(INFORMATION GIVEN Opens)

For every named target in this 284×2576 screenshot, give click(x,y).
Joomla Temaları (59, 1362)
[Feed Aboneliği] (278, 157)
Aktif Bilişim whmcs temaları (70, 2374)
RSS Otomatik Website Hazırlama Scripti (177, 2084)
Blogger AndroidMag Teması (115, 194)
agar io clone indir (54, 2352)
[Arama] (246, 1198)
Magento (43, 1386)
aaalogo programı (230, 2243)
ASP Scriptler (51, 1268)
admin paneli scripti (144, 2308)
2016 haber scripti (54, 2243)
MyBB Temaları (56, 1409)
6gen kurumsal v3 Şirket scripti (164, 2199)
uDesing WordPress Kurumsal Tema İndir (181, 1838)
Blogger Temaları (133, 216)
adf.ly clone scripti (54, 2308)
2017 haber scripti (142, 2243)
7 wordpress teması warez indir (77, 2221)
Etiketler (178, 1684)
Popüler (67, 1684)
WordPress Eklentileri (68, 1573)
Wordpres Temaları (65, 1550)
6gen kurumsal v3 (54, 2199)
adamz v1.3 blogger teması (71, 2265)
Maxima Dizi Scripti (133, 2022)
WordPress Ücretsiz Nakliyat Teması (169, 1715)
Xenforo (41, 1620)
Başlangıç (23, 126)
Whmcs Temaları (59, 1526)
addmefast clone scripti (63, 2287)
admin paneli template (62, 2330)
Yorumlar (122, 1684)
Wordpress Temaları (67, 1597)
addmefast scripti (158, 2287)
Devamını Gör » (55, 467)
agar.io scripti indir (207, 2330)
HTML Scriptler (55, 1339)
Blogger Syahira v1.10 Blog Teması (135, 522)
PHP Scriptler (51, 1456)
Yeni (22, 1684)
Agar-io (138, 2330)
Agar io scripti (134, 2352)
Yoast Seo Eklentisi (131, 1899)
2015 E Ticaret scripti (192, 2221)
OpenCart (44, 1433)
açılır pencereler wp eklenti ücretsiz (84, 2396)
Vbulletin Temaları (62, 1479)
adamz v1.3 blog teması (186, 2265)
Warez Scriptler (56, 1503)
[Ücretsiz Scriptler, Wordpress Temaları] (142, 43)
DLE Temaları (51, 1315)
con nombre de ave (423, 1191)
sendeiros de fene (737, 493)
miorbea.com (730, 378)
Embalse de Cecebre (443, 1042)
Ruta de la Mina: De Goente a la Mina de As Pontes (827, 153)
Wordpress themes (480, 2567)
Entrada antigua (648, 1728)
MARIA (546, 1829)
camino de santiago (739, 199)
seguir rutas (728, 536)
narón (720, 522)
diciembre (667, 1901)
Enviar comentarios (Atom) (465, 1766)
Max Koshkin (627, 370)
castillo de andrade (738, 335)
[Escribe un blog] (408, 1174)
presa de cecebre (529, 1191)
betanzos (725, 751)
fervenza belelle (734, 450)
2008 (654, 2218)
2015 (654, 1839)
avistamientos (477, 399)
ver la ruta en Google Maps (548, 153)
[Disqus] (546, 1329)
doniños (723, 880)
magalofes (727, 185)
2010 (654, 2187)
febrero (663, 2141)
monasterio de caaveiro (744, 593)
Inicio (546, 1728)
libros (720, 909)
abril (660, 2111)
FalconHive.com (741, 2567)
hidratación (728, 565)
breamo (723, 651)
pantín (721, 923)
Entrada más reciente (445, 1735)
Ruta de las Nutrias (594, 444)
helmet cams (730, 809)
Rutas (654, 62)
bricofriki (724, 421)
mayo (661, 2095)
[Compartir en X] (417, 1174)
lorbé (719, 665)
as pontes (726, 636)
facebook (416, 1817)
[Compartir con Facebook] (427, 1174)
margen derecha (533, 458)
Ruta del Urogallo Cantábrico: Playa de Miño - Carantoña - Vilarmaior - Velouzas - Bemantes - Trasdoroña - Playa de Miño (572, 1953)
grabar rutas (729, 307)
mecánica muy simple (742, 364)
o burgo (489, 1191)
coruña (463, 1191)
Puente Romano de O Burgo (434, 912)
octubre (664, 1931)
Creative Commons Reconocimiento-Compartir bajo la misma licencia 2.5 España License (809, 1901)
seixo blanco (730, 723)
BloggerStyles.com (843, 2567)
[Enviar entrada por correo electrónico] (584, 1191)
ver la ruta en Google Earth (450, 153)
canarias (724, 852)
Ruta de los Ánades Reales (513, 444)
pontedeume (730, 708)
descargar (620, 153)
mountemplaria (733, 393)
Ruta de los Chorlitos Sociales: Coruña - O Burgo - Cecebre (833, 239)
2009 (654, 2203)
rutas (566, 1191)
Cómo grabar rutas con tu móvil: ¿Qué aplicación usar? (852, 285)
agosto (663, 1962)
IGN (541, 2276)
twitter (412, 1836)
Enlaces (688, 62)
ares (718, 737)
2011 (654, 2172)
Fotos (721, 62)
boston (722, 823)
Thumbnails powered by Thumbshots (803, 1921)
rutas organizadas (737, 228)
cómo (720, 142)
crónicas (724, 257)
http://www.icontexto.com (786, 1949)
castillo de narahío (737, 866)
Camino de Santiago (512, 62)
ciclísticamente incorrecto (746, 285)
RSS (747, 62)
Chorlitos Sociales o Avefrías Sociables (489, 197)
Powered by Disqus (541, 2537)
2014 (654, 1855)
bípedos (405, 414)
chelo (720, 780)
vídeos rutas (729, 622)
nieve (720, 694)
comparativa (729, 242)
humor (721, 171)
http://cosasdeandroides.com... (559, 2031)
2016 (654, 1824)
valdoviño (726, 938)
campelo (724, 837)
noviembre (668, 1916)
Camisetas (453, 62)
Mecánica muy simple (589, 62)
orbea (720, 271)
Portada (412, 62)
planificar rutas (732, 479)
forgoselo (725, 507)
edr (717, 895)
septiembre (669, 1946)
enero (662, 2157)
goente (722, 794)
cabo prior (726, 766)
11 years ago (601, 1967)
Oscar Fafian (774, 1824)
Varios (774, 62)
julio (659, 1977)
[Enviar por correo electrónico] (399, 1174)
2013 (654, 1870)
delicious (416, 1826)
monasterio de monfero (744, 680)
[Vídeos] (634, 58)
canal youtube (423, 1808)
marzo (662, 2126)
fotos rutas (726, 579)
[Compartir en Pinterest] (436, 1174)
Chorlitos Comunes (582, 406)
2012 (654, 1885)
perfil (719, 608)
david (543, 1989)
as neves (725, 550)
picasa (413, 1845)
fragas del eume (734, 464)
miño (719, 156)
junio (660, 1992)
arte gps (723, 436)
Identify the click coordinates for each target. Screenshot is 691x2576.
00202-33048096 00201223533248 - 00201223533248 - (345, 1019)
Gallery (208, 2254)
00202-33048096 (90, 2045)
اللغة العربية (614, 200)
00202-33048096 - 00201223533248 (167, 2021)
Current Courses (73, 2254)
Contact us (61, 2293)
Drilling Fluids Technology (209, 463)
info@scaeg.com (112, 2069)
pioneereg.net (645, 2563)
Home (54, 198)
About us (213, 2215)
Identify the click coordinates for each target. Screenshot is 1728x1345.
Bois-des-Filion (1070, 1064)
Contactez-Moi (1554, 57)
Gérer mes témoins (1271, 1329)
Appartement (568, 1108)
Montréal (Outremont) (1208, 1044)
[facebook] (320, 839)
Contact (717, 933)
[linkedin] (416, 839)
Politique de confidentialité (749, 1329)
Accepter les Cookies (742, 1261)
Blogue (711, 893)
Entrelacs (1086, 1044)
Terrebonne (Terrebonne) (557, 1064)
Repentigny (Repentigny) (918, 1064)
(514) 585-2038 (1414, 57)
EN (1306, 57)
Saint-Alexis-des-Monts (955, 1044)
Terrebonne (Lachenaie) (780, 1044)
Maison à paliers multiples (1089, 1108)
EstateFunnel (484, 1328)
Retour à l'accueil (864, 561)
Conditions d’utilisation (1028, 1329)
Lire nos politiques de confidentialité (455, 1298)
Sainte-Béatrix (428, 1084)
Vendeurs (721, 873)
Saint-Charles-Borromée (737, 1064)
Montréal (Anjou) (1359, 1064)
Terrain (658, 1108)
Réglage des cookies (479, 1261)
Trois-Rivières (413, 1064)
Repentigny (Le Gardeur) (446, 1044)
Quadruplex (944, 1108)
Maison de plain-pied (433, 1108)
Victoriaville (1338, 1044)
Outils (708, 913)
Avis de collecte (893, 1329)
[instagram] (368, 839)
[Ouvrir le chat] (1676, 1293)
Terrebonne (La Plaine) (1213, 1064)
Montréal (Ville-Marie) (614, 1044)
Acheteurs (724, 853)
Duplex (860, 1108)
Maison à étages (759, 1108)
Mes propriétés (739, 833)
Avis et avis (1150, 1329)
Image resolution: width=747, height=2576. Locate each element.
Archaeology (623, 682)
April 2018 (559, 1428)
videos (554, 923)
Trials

(INFORMATION GIVEN Closes)

* THE PROBLEM
Your answer should be the lines above that contain the word "each", copied out.

* WRITTEN ANSWER
Identify the click coordinates for each target. Screenshot is 691x2576.
Identify the click coordinates for each target. Screenshot is 1728x1345.
Image resolution: width=747, height=2576. Locate each element.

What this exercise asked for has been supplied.